It’s a new year with new standards. The qualifying window for the Moscow World Championships opened up in October, so why not knock out the “A” standard as soon as possible?

If an entire training group is fit, this weekend at the Armory seems like a solid choice.

The former Oregon Track Club boys head to the Columbia Final Qualifying Invitational looking to run that golden time of 13:15.00. The drop in 5-seconds from the last year’s standard shouldn’t be a stretch for these guys, but there’s another not-so-long-standing barrier that could be in jeopardy.

The “guys” in question are the core members of Jerry Schumacher’s training group (except for one or two that we’d wish were in this race) - Evan Jager, Andrew Bumbalough, Matt Tegenkamp, Chris Derrick, and Elliott Heath.

The group’s newest addition, Dan Huling, will take the pacing duties along with NJ/NY’s Travis Mahoney.

First, the actual goal. Then, speculation.

The two are scheduled to tow the former bhoys in green through 3000m in 7:55. If they maintain that pace, it’ll put them on target for a cool 4-seconds below the standard at around 13:11.

Now for the “what ifs.”



The conversation for the American record isn’t currently on the table.
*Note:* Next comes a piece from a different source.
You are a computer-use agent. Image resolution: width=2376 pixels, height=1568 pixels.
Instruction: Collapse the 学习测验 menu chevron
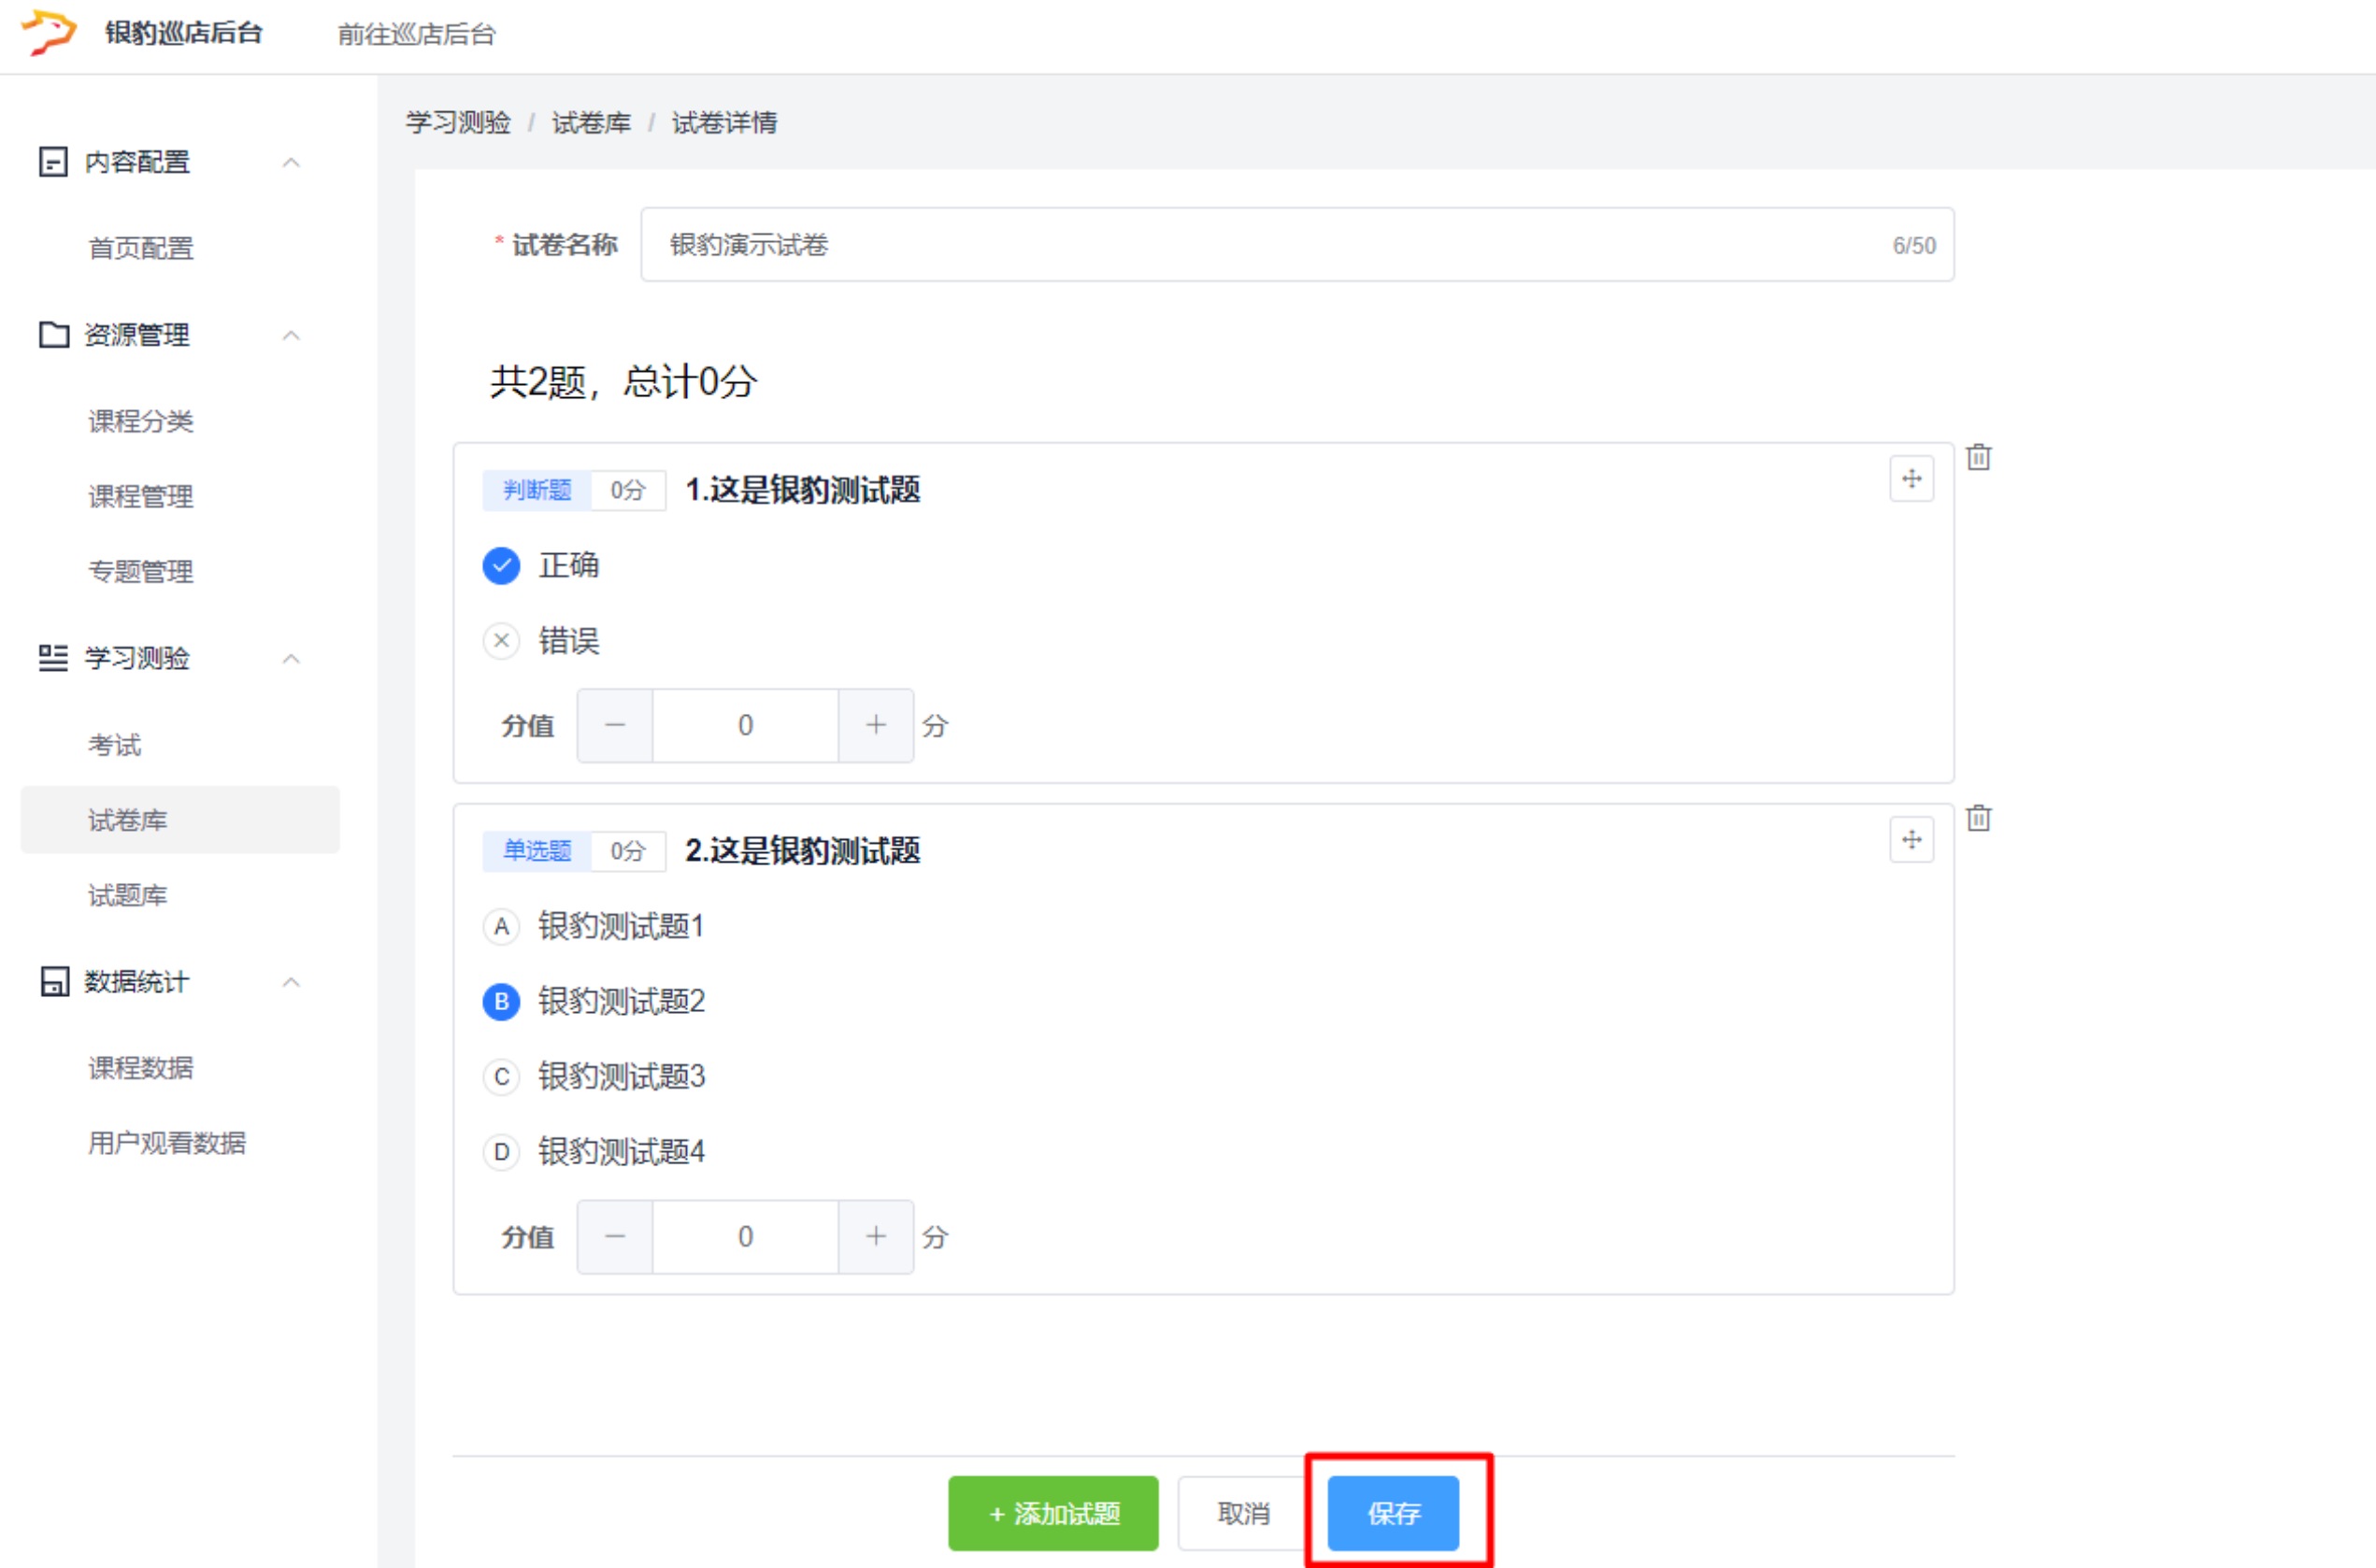point(291,658)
Heck, the food is still on the shelves at the grocery store.

But if someone were to start to crank the pace down over the last 2000m, Bernard Lagat’s record of 13:07.15 could be history.

With the exception of Heath The entire group has some sort of reference going into this race. The question is that when the rabbits drop out, who is going to shift the pace from “standard effort” to “record effort?”

Name 5000m PR Seasonal Best
Evan Jager 13:22.18 8:14.95 (2-mile)
Andrew Bumbalough 13:16.28 8:13.02 (2-mile)
Matt Tegenkamp 12:58.66 (2009) USA XC - 3rd; 35:55.8
Chris Derrick 13:19.58 USA XC - 1st; 35:38.6
Elliot Heath 13:26.14 N/A USA XC - 4th
Lopez Lomong 13:11.63 1:46.53 (800m) and 3:51.21(mile)


The best candidate is the former middle-distance specialist turned 5000m runner, Lopez Lomong. This indoor season, he’s been incrementally increasing his race distance as he ran an 800m at the UW Husky Classic (#2 in the world) followed by a mile at Millrose (also #2 in the world).

The first thing he'll need, and this is where the fans come in, is help counting laps. When it comes to the 5k, Lopez might have "12.5" firmly ingrained in his mind after Payton Jordan.

It's easy to lose count indoors, especially in the 5000m. So please, if you're in New York, bring a sign or something to help Lomong for those 25 dizzying laps.


It's like bizarro Forrest Gump.

If he still were primarily an 800/1500 guy, he’d be having one incredible indoor campaign. But after last year, those events are no longer his bread and butter - it’s the 5000m. When he steps up to three times the distance, will he have the same amount of success (because it’ll take a lot to break the record)?

It makes sense on paper. After Lagat ran 13:07.15 last year, he went over to run a 1500m in Birmingham.

His time? 3:36.20.

When Lomong ran his mile at Millrose, there were cameras in place with 100m to go.

His time en route? 3:36.52.

Although the anticipation is high for Lomong's race, there are still some reservations. Lomong’s mile roughly converts to 13:11, which is far from the American record. Plus, predicting a season debut is always a trepidatious affair.

If he were still an 800/1500 guy, his season would be easy to grade. But running the 5000m makes everything a bit of a mystery. Predicting 5000m times off an 800m is never a good estimate and while he's only run a few 5ks, it's tough to tell how this one will play out for Lomong.

Even still, it might not be Lomong to break the record. Both Jager and Bumbalough are coming off solid 2-mile runs from Millrose and now move back up to their main event (formally for Jager and currently for Bumbi).

It’s still a rough estimate, but their 2-mile times also convert to 13:10 - 13:13. If all goes according to plan, something special might happen Friday night.

The IAAF “A” standard isn’t out of the question, but the American record is just barely in the discussion. Even if the record isn’t broken, kudos to the Armory, Columbia University, and NYRR for making this happen. The Armory has been home to a bit of fanfare this indoor season and for good reason.

If you want to set a record, come to the Armory.